[Begin]

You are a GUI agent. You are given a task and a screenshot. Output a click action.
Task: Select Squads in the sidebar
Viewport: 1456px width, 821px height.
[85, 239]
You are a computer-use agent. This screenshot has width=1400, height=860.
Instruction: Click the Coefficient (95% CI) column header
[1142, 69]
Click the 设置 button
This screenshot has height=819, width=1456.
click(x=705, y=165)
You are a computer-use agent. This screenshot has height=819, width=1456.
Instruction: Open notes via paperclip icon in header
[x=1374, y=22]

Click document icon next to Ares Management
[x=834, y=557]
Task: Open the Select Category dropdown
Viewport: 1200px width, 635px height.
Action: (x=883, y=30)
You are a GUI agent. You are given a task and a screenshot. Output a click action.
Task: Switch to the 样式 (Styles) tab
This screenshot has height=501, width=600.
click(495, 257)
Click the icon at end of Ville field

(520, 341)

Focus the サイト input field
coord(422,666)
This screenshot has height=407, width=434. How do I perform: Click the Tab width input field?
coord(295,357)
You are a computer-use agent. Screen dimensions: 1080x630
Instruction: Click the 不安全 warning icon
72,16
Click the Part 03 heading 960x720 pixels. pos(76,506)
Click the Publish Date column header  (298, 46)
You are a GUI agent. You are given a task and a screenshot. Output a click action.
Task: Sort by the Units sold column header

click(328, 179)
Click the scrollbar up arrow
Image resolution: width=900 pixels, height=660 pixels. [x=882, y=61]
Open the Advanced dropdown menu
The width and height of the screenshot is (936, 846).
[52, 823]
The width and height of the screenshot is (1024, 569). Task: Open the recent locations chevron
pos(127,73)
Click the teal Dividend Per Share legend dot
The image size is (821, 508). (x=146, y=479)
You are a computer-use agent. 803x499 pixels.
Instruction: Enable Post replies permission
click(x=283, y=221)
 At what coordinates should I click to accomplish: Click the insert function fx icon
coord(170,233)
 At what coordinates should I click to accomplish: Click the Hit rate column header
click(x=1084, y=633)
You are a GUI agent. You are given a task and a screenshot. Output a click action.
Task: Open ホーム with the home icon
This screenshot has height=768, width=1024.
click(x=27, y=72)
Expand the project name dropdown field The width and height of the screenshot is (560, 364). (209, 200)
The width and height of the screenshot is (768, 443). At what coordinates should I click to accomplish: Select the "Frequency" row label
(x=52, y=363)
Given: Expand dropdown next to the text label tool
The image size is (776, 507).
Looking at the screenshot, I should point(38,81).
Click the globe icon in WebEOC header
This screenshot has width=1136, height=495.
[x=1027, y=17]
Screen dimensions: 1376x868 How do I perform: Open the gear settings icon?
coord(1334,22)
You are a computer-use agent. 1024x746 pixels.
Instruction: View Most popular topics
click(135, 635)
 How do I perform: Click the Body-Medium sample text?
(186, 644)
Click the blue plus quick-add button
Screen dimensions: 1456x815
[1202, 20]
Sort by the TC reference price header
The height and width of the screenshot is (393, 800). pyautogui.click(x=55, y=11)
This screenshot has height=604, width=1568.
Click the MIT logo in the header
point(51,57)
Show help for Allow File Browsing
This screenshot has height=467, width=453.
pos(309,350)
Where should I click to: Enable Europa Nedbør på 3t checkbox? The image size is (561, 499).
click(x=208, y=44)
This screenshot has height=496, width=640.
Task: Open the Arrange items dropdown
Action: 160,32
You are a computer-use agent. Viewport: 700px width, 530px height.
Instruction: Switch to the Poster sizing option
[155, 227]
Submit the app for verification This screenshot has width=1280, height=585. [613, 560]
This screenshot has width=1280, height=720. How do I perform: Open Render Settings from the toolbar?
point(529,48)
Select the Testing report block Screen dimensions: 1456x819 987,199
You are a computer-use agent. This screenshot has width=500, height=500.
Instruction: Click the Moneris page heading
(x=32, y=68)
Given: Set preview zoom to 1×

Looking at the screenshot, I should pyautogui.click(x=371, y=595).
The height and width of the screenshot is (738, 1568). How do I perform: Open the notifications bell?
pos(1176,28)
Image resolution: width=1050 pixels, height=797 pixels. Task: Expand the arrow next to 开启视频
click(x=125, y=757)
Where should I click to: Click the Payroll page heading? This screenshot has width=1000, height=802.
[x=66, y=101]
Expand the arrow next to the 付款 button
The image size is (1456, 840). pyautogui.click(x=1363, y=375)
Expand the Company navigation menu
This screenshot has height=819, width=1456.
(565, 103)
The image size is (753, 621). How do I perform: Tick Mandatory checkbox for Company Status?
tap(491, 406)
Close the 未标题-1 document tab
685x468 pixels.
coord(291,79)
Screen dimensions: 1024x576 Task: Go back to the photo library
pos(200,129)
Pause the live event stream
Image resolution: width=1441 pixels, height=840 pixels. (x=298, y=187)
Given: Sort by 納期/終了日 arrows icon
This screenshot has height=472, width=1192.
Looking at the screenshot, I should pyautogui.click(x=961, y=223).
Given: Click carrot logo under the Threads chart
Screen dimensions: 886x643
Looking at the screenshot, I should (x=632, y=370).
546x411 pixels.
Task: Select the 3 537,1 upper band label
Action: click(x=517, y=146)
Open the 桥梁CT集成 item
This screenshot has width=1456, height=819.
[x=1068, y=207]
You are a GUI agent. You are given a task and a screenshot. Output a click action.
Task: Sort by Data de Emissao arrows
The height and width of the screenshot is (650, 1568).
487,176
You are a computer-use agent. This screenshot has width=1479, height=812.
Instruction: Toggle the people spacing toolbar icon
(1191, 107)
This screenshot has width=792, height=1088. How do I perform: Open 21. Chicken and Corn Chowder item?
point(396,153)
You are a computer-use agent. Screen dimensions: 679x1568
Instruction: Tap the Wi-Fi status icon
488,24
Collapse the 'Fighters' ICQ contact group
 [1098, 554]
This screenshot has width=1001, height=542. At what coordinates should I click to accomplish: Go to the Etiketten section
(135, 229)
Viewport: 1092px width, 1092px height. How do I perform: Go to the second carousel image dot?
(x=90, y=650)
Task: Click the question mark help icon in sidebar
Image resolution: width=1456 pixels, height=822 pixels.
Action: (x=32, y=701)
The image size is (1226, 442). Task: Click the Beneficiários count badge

[End]

▸ **What is needed**
Copy the items above, from the line containing "You are a computer-use agent. 803x499 pixels." through the line containing "click(x=27, y=72)", inclusive, reproducing each line as it stands.

▸ **Result**
You are a computer-use agent. 803x499 pixels.
Instruction: Enable Post replies permission
click(x=283, y=221)
 At what coordinates should I click to accomplish: Click the insert function fx icon
coord(170,233)
 At what coordinates should I click to accomplish: Click the Hit rate column header
click(x=1084, y=633)
You are a GUI agent. You are given a task and a screenshot. Output a click action.
Task: Open ホーム with the home icon
This screenshot has height=768, width=1024.
click(x=27, y=72)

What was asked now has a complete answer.